--- DATA ROWS ---
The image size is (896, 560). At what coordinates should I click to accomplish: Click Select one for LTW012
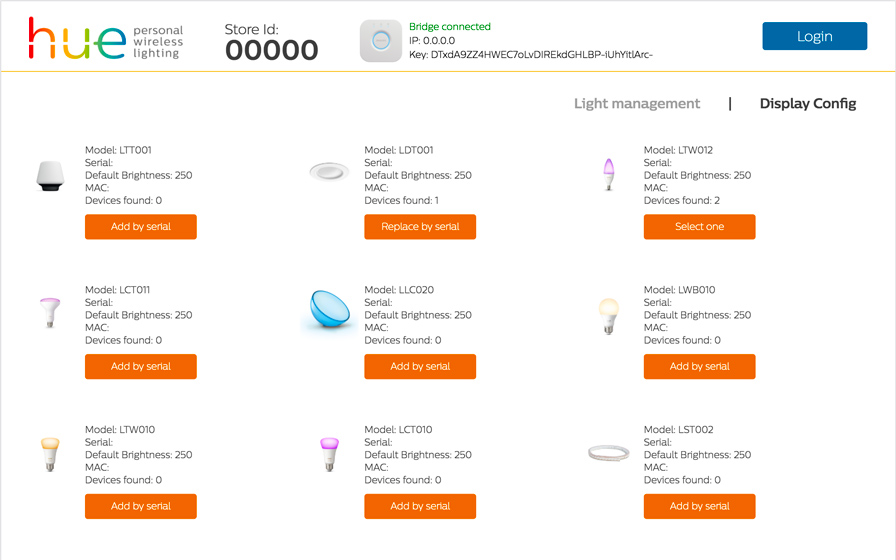pyautogui.click(x=699, y=226)
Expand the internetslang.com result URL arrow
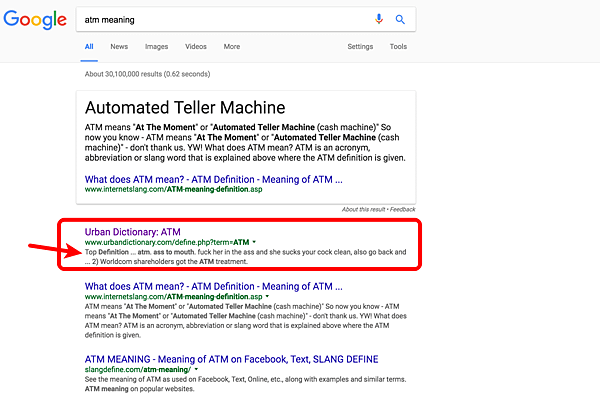 (x=267, y=296)
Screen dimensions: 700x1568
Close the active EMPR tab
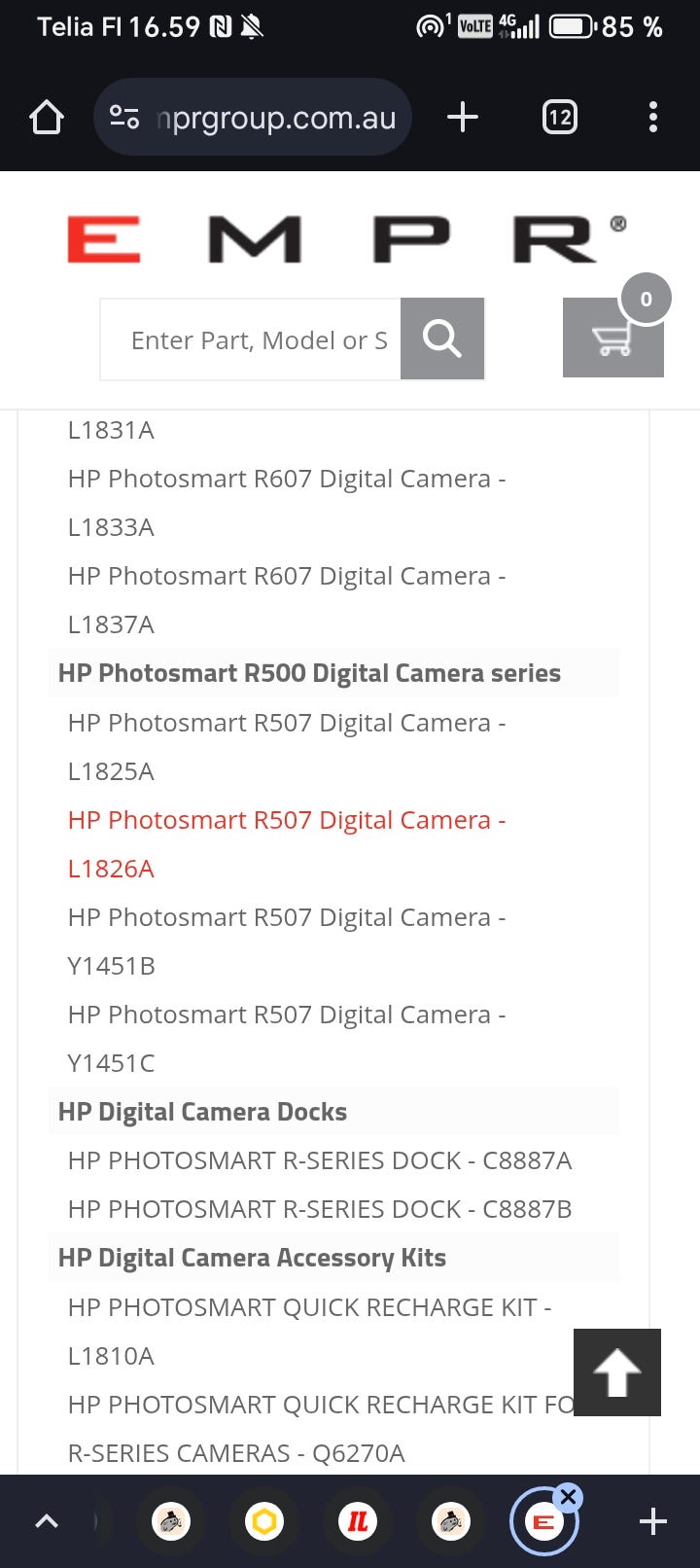569,1497
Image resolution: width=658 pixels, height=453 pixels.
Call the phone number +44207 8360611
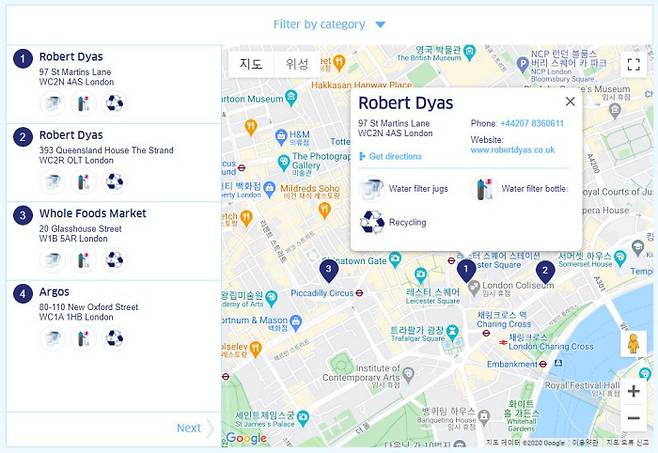(531, 124)
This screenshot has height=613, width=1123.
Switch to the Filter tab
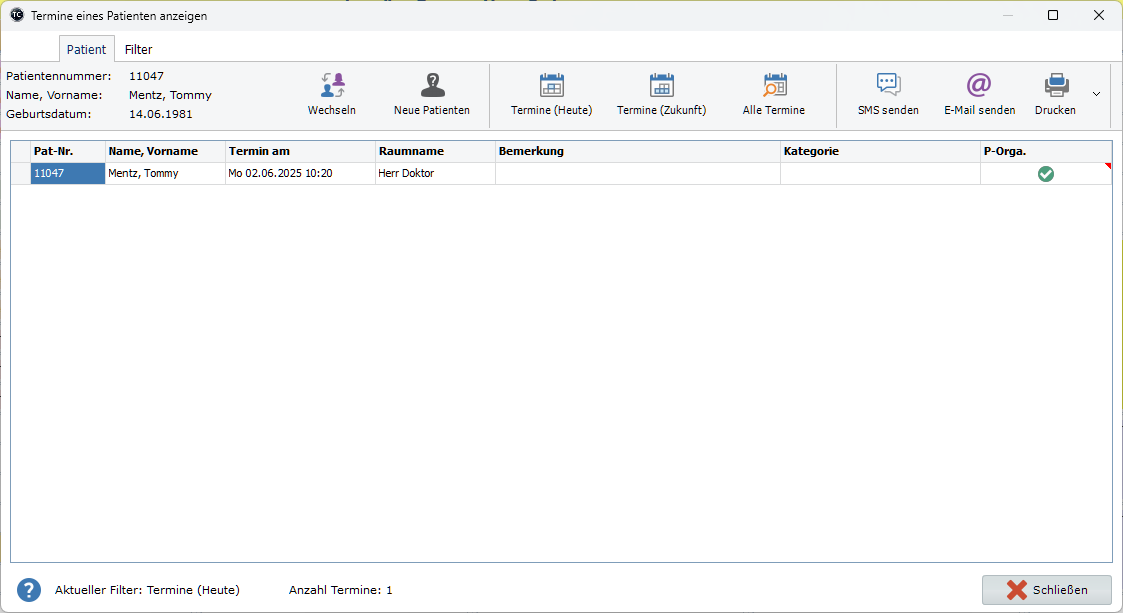click(138, 49)
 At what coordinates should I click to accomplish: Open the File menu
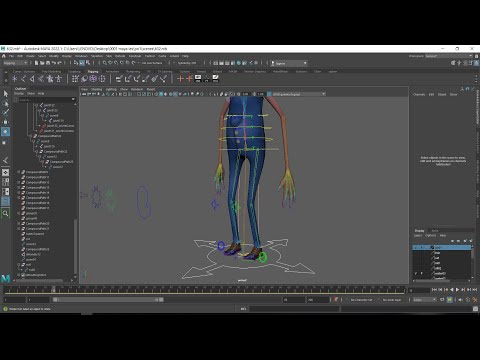point(11,56)
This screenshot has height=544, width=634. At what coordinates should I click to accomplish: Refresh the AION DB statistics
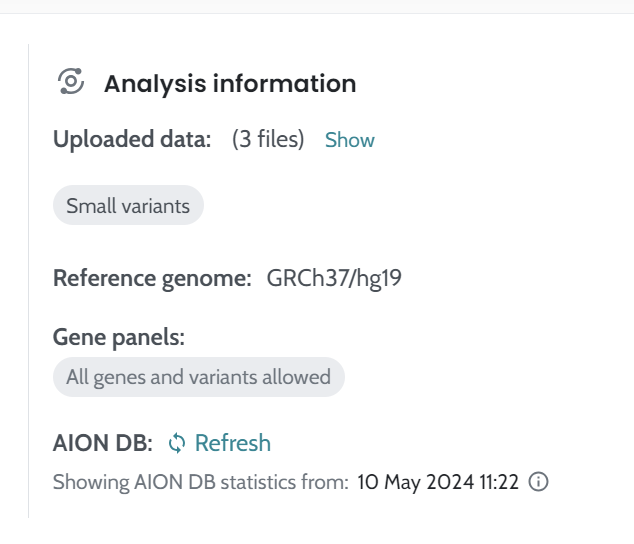(x=232, y=443)
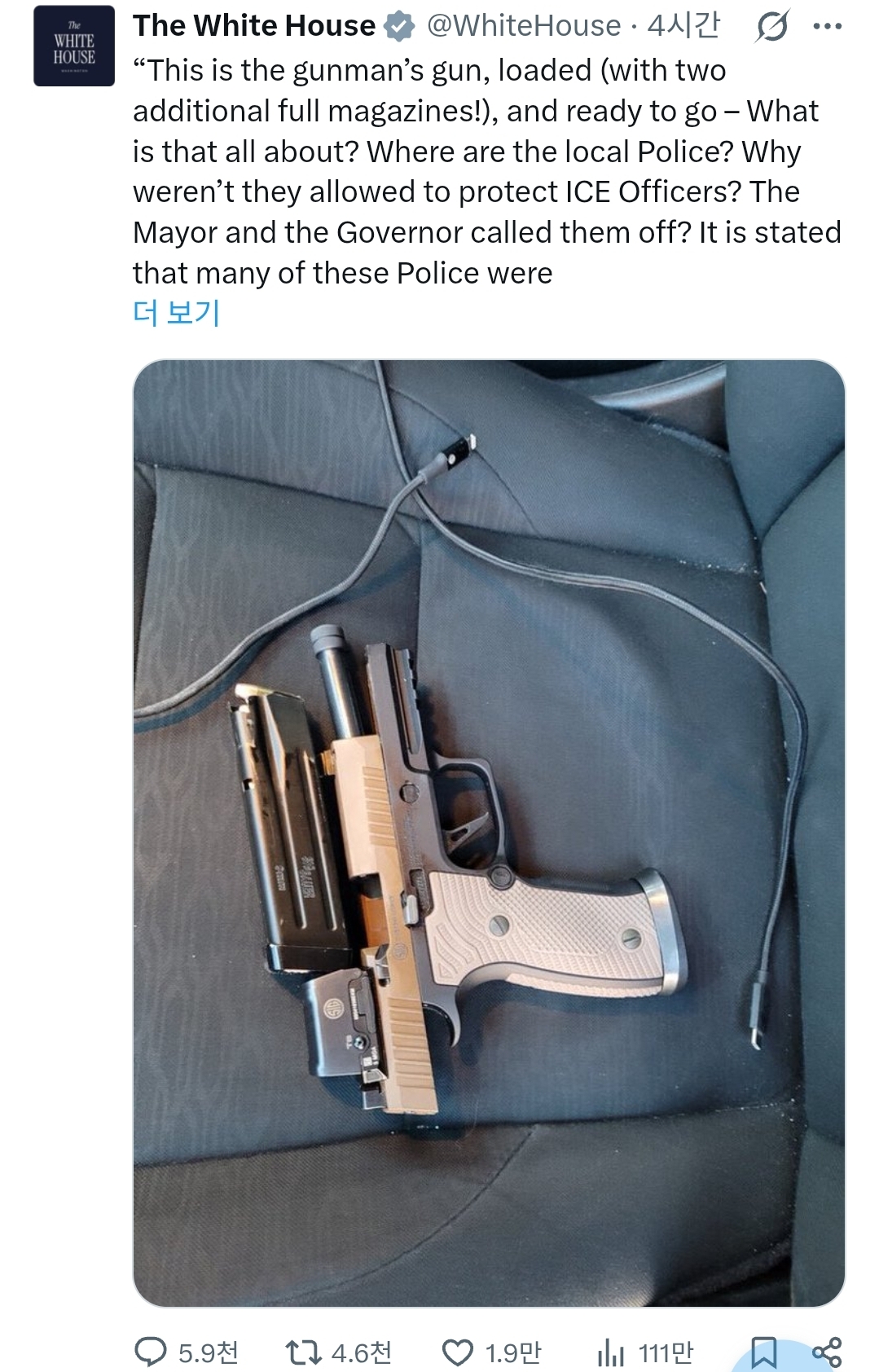Viewport: 879px width, 1372px height.
Task: Open the "4시간" post timestamp
Action: (683, 26)
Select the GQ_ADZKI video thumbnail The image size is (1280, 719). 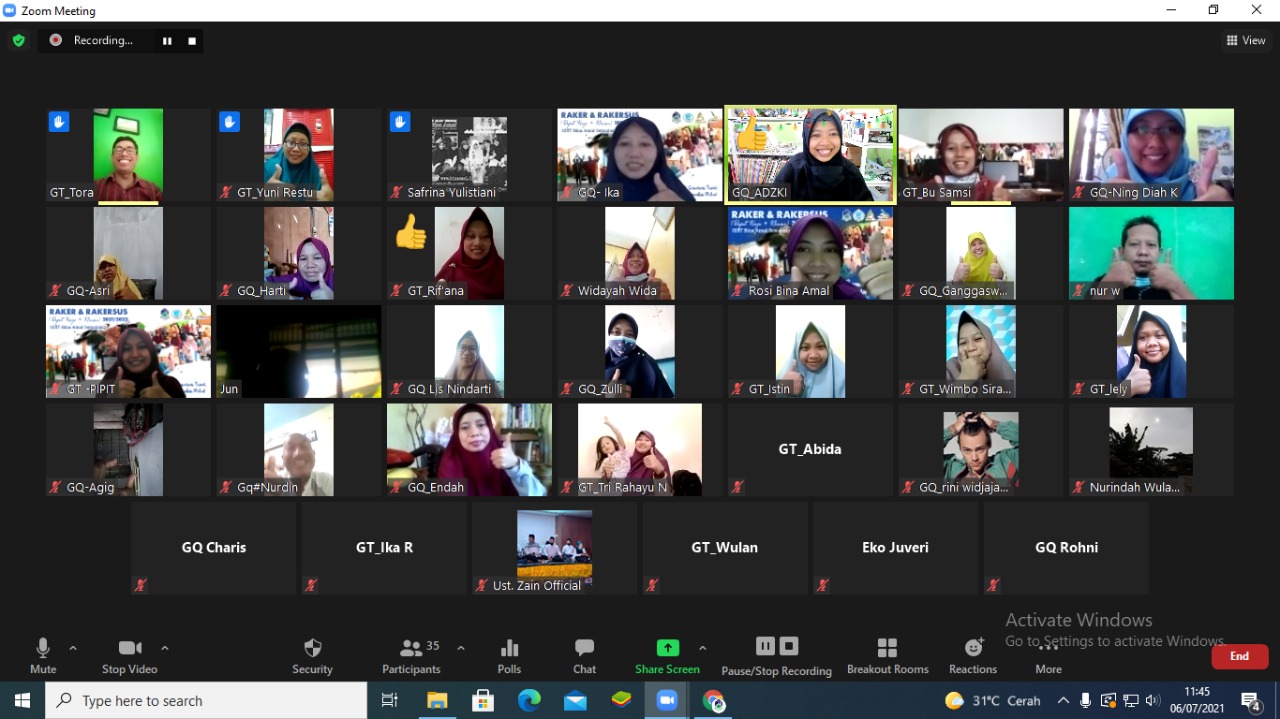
---
> EXERCISE:
Copy all of the records above, substituting "Where should I click to carry out" for every instance of "At what coordinates should I click to accomplish" and keeping the rest unchanged. Omit the pictures from your copy.

> EXERCISE RESPONSE:
The image size is (896, 560). Where should I click to carry out: Click Select one for LTW012
pyautogui.click(x=699, y=226)
Expand the internetslang.com result URL arrow
 (x=267, y=296)
Screen dimensions: 700x1568
Close the active EMPR tab
569,1497
Image resolution: width=658 pixels, height=453 pixels.
Call the phone number +44207 8360611
(531, 124)
This screenshot has height=613, width=1123.
Switch to the Filter tab
click(138, 49)
 Where should I click to carry out: Open the File menu
point(11,56)
This screenshot has height=544, width=634. Where should I click to carry out: Refresh the AION DB statistics
(x=232, y=443)
Viewport: 879px width, 1372px height.
Task: Open the "4시간" post timestamp
Action: (683, 26)
Select the GQ_ADZKI video thumbnail The image size is (1280, 719). 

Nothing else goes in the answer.